我們搜尋了Cochrane圖書館內 Cochrane對照試驗之註冊中心(Central Register of Controlled Trials) (CENTRAL) (包括Cochrane 眼睛及視覺的試驗登記)(2007年第四期),MEDLINE(1996至2007年十一月),EMBASE(1980至2007年十一月),和拉丁美洲及加勒比健康醫學文獻(LILACS) (2007年十一月)。最後的電子資料庫搜尋日期是2007年十一月二十七日。沒有日期和語言的限制。

選擇標準

包含單側遮蔽性弱視且視力小於或等於LogMAR 0.2 的患者參與隨機或半隨機對照試驗。不設限於年齡,性別,種族,合併疾病,藥物使用,和參與者數目。

資料收集與分析

兩位作者分別評估由電子搜尋出來的研究摘要。

主要結論

沒有任何試驗符合我們的標準條件。

作者結論

目前對於遮蔽性弱視治療效果或最佳治療處方並無定論。未來還需要這方面更多的研究。

翻譯人

本摘要由高雄榮民總醫院畢勇賢翻譯。

此翻譯計畫由臺灣國家衛生研究院(National Health Research Institutes, Taiwan)統籌。

總結

幼年早期遮蔽性弱視的治療 一般會在兒童早期以遮蔽療法來治療因視覺被阻隔所引起的“懶惰眼”。
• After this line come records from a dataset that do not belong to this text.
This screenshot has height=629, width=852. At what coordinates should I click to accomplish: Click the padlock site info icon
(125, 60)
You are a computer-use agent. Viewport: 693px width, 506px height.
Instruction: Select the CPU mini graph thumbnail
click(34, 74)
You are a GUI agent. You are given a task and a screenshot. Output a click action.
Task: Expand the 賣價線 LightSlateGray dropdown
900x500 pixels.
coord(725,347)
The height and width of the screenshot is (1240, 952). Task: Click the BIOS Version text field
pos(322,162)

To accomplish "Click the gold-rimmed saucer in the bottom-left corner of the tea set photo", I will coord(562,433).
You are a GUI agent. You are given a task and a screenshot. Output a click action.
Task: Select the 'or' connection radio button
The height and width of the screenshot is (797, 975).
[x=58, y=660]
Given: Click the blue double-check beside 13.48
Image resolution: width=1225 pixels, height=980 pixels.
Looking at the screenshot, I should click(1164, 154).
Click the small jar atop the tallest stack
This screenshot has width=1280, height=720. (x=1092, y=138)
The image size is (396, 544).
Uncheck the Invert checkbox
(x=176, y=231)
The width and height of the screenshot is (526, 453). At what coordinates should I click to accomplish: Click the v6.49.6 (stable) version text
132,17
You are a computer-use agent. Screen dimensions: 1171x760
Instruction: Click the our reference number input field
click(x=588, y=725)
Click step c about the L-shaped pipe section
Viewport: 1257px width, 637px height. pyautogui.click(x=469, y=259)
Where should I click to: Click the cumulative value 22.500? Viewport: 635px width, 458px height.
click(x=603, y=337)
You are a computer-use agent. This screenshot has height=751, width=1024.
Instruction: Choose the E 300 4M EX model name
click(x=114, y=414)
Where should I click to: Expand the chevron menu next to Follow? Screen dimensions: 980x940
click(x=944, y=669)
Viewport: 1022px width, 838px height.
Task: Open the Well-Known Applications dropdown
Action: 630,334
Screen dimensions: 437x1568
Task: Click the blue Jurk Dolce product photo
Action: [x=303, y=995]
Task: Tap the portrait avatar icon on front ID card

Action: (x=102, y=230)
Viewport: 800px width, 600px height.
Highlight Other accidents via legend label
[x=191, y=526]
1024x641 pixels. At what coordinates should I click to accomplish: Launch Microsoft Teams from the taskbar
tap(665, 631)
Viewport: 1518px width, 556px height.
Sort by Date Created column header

“懶惰眼”一般是指弱視或視力不良卻無法以眼鏡矯正的眼睛。原因有很多。這篇回顧所評估的遮蔽性弱視起因於幼年早期視覺上的遮蔽,例如白內障(混濁水晶體)或垂瞼(眼瞼下垂)。遮蔽性弱視一般認為是所有弱視中最難治療的種類。弱視的盛行率約百分之一至五,而遮蔽性弱視只占其中不到百分之三。遮蔽性弱視的原因通常是因視覺被遮蔽引起,例如眼瞼下垂,白內障而非視力下降本身。患者通常在一歲以前表現出症狀。因此弱視的診斷必須在肇因治療後而且驗光度數矯正視力後才能確立。視力異常的程度各異;雖然典型遮蔽性弱視的視力喪失都很嚴重,但這篇回顧的操作是定義視力小於或等於LogMAR 0.2。弱視的治療目標在於增進視力恢復並防止影響好眼的視力。治療原理是將好眼遮蔽,強迫訓練使用弱視眼以刺激視力進步和增進立體感(雙眼視覺)。弱視若無經過良好治療,會影響以後成年工作的選擇。治療只在孩童早期有效。遮蔽好眼是目前主要的治療方法,遮蔽療法對父母造成麻煩,對孩子造成壓力,治療的時間從每天清醒時間算起至少要一小時。治療成功的報告也不一致。某些試驗認為早期治療效果較好,但未形成標準療法,也無法告訴我們最適當的治療時機。遮蔽療法對父母與孩子都會造成麻煩。本篇回顧旨在研究對於弱視最好的治療模式,我們搜集有關遮蔽療法的隨機對照研究,但沒有充分的結果可作結論。仍需要更佳品質的治療證據去。

Plain language summary

Treatment for amblyopia caused by obstructed vision in early childhood

Amblyopia or 'lazy eye' occurs when vision does not develop normally in early childhood. This may be due to strabismus, anisometropia (unequal refractive error) or obstruction of vision. Stimulus deprivation amblyopia (SDA), the type examined in this review, develops due to obstruction of vision in early childhood by conditions such as cataract (cloudy lens) or ptosis (droopy eyelid). Stimulus deprivation amblyopia is generally accepted to be the hardest type of amblyopia to treat. The prevalence of amblyopia varies from 1% to 5%, with SDA constituting less than 3% of all amblyopia cases. Health professionals or parents initially detect the accompanying signs of visual obstruction (e.g. leukocoria - whitish pupil associated with congenital cataract, droopy eyelid) when the patient is under the age of one. Amblyopia is then diagnosed after the causative factor has been treated and refractive correction has been given. The level of vision taken to be below normal varies; for this review, it was operationally defined as vision below 0.2 LogMAR or its equivalent, although typically the level of loss in SDA is much more severe. The aim of amblyopia treatment is to maximize visual recovery without adversely affecting the better-seeing eye. The rationale is to provide a good second eye should the better eye ever lose vision and to maximize stereopsis (binocular vision). Patching the better-seeing eye is the mainstay of treatment and amblyopia treatment is only effective in early childhood. Optimum treatment is unclear and prescribed regimens therefore vary. Reports of treatment success are inconsistent. Occlusion can be harrowing for parents and stressful for the child, making compliance an issue. Untreated or unsuccessfully treated amblyopia may affect employment in adult life. The aim of the review was to examine existing evidence to help establish realistic treatment outcomes and to determine the most effective treatment regimen(s). We searched for randomized controlled trials examining the effectiveness of patching or other treatment strategies for SDA, but did not find any that fulfilled our inclusion criteria. There remains a pressing need for better evidence of treatment effectiveness for this condition.